One of the civilians I've met is a retired Special Forces Medic. He served over thirty years in uniform and continues to serve today.

He is a very soft-spoken guy, but can be very talkative. He'll stop by my desk and we'll chat about running shoes, random war stories, getting old, dirt medicine tips, etc.

He's going home. One of his family member's is sick. He called the company he works for and told them he has to quit the contract early. For so many years, he put the mission and country ahead of everything.

It is his family's turn.

Fortunately, many of the people he works for are retired military guys who know exactly how he feels. They are willing to hold his space for a few months in case he can come back later.

I also found out that The Spin Doctors are playing Balad. Well, not the Spin Doctors, but their lead singer and his new band.

I was never a Spin Doctors fan in the early 90's. But it's free, I've never been to a USO show, and there's something novel about seeing some band that was big when I was in middle school.

It was fun. They played in the movie theater. It had a small club feeling similar to some of the shows one of my friends took me to back home.

The band gave out CDs and signed autographs for anyone who wanted one after the show. We got our picture taken with the band cause why not?

It was great of them to come out here. Even though most of the audience was barely walking when the band, or at least the lead singer, first hit it big, every one was appreciative and got in to it.

And yes, when I did the math and realized that most of the audience was still in diapers when the Spin Doctors hit MTV (back when MTV played music, I know, wow), I felt old.

Saturday, August 8, 2009

The Size of the Fight in the Dog

So she may be small. She may only weight 110 lbs. But when she rolls over and all of her weight is on the knee that pinches your tricep against the ground... it hurts.

Now the marks on my left arm match my right.

For the final evaluation in the Level I Comabtives course, each of us played grappling dummy for the other students. We all passed.

We also found out that two of us had been practicing one of the escape from a choke drills wrong. Good to know.

Part of the final eval was demonstrating a clinch--charging into someone who is punching you, closing the distance, and essentially putting them into a bear hug of sorts. The instructor had on boxing gloves and we wore head gear.

One of the goals of the drill is make sure everyone knows what it is to be punched in the head. I've been punched in head a few times. I didn't like it. But it's a necessary evil for the drill.

In real life, your opponent won't help you lock him up and beat him either. In real life, you'll probably have to take a few hits. But if you are agressive and don't fear getting a hit a couple times then you will get the clinch in faster and take fewer hits. If you are not agressive then you keep getting hit.

Getting hit is bad. It hurts.

Of course, my head doesn't hurt, but I did tweak my kneck in the first round of clinch drills. Technically, I didn't do it. The instructor did by whacking the side of my head. Or maybe it was forcing my head into his hip to push him off balance.
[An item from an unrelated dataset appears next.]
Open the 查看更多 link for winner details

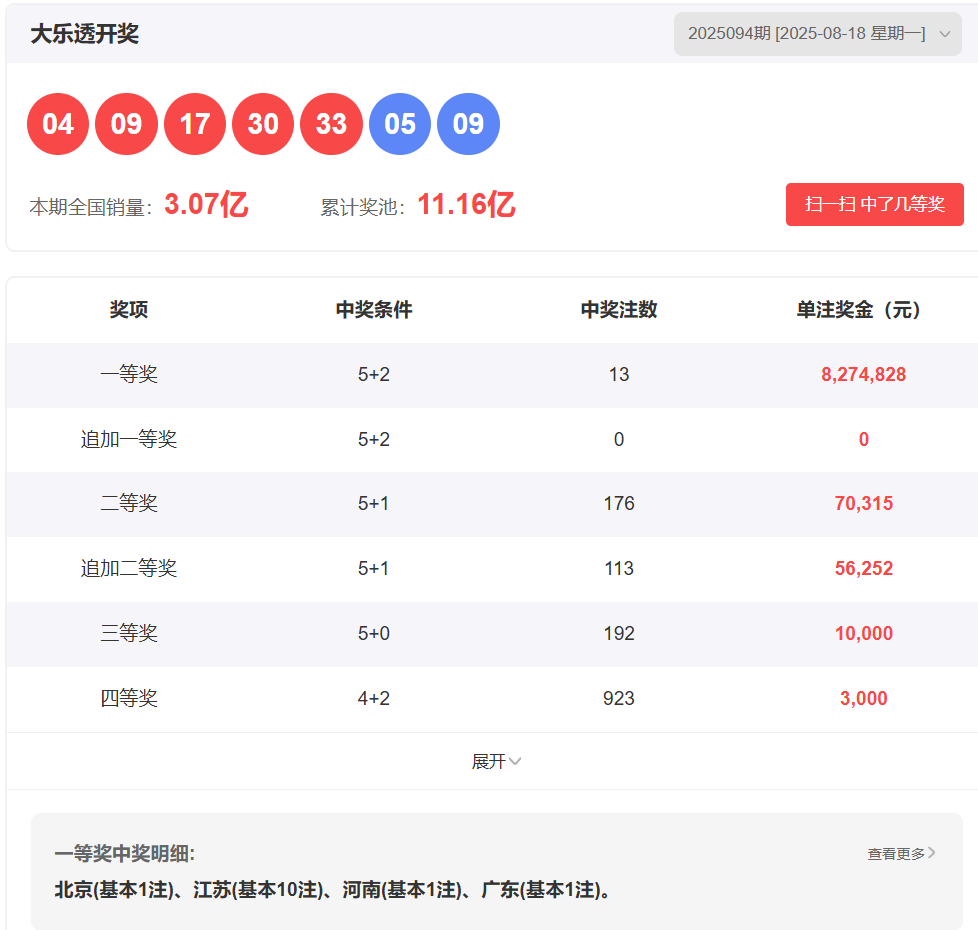[x=896, y=854]
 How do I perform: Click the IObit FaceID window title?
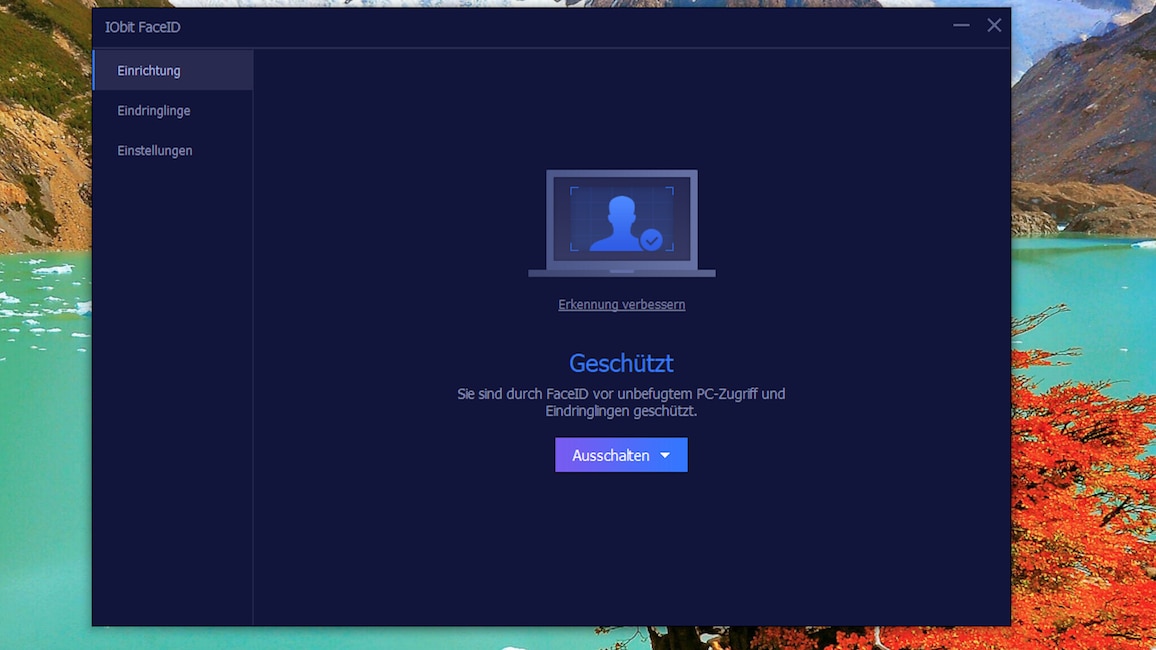142,27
I dunno.

I do know that many Motrins later, I have partial mobility again.

I'm going to go to bed early tonight. My partner even came in a little early so I could get out and get to bed sooner. That was really nice of him.

The class was great, but didn't mesh too well with my usual sleep cycle. I had to hit the chow hall for coffee, which led to the discovery that our chow hall now has iced coffee. It's way too syrupy, but does the job.

Two of my projects are making slow progress. It's annoying because a lot of the moving pieces are out of my control so it takes much longer than I would like.

I know it is better to do it right the first time. I know that people rushing it is why some of these things have been stalled and gotten nowhere in the past.

Still, it's frustrating.

At least the other guys here all have similar attitudes. We can complain about annoying staff stuff. And we can work on making it better.

It's nice to be around people who always want to make it work better.